The LSB's 'Hurry, my beloved' for בְּרַח דּוֹדִי represents an interpretive decision that prioritizes contextual meaning over lexical default. The verb בָּרַח typically means 'flee, escape,' and many translations render it as 'Make haste' or 'Come away.' The LSB's 'Hurry' captures both the urgency and the paradoxical transformation of flight-vocabulary into invitation. While 'flee' would be more literally precise, it would mislead English readers into thinking the woman is dismissing her beloved. The LSB navigates this tension by choosing a verb that conveys rapid movement without the negative connotations of escape, thus honoring the verse's function as climactic summons rather than rejection. This is translation as interpretation—recognizing that the woman's command to 'flee' is, in context, a command to come swiftly.

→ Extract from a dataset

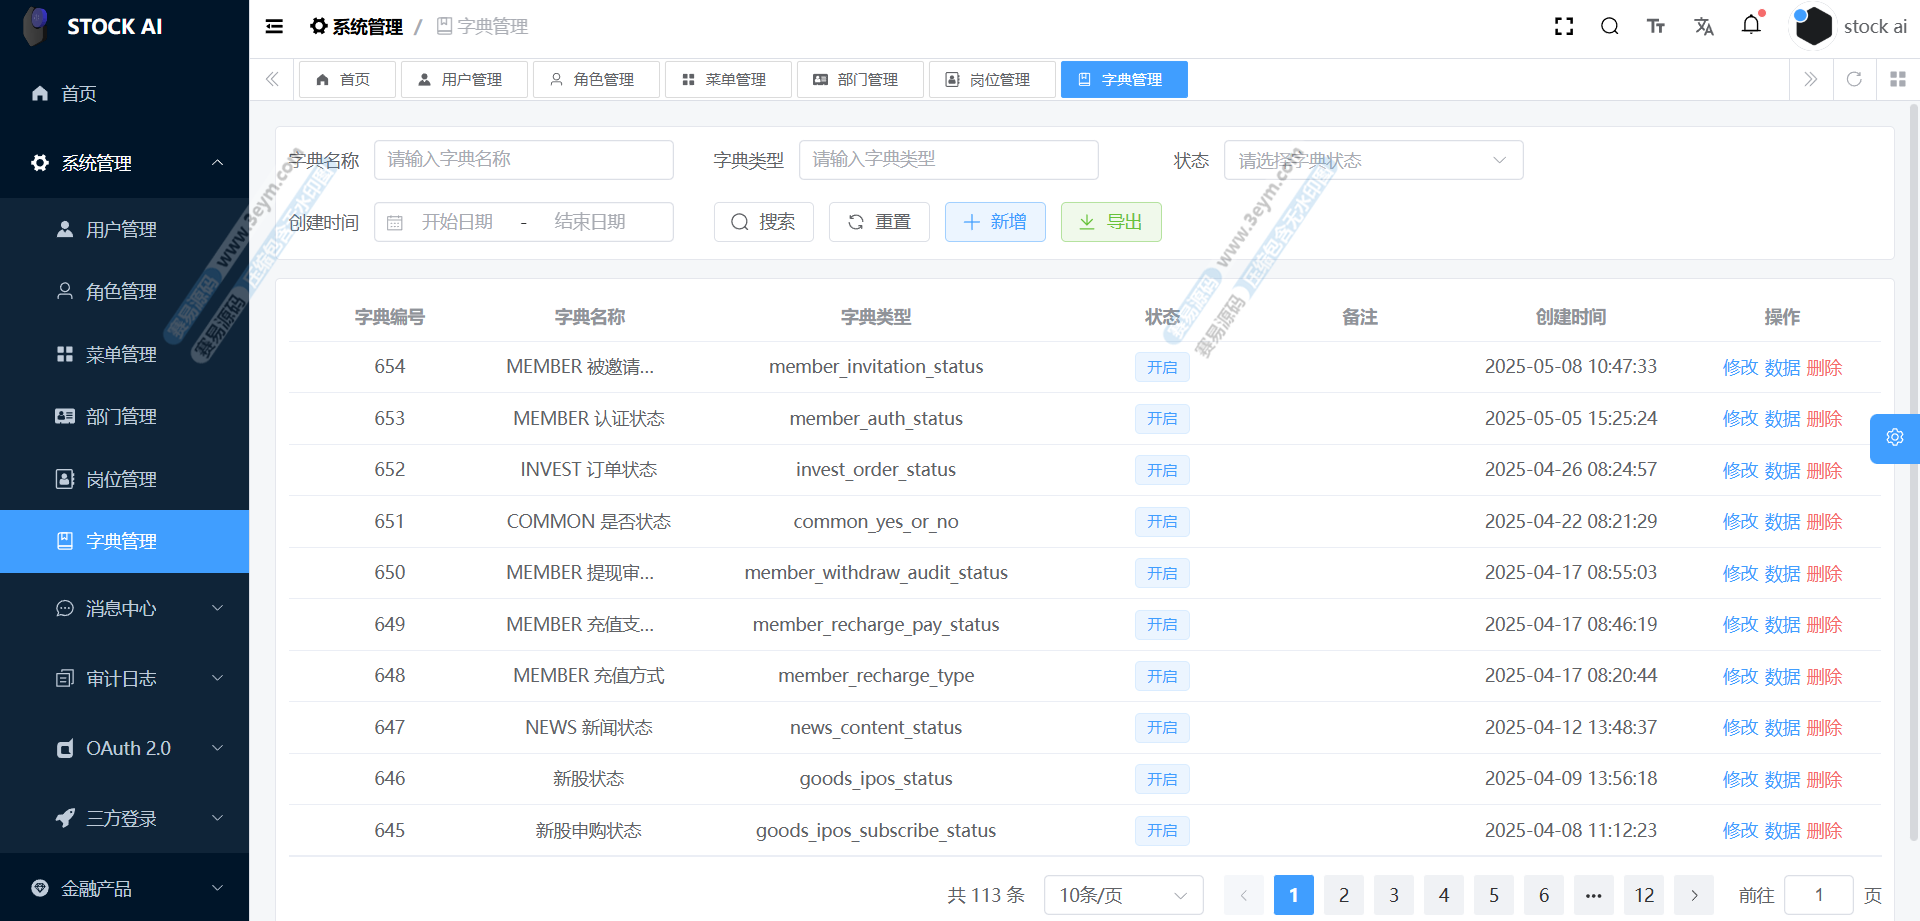Viewport: 1920px width, 921px height.
Task: Click the font size adjustment icon
Action: coord(1656,27)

The phrase 'mountains of spices' (הָרֵי בְשָׂמִים) receives straightforward rendering in the LSB, preserving the construct relationship and the plural forms of both nouns. Some translations opt for 'spice-laden mountains' or 'mountains of balsam,' but the LSB maintains the Hebrew's stark juxtaposition: mountains (topographical, solid, enduring) and spices (aromatic, sensory, luxurious). The plural 'spices' honors the Hebrew בְשָׂמִים, suggesting variety and abundance rather than a single fragrance. This translation choice allows the phrase to function symbolically—whether as metaphor for the woman's body (as in 4:6) or as idealized landscape of consummated love—without collapsing its semantic richness into a single interpretation. The LSB trusts readers to navigate the metaphor's multiple resonances.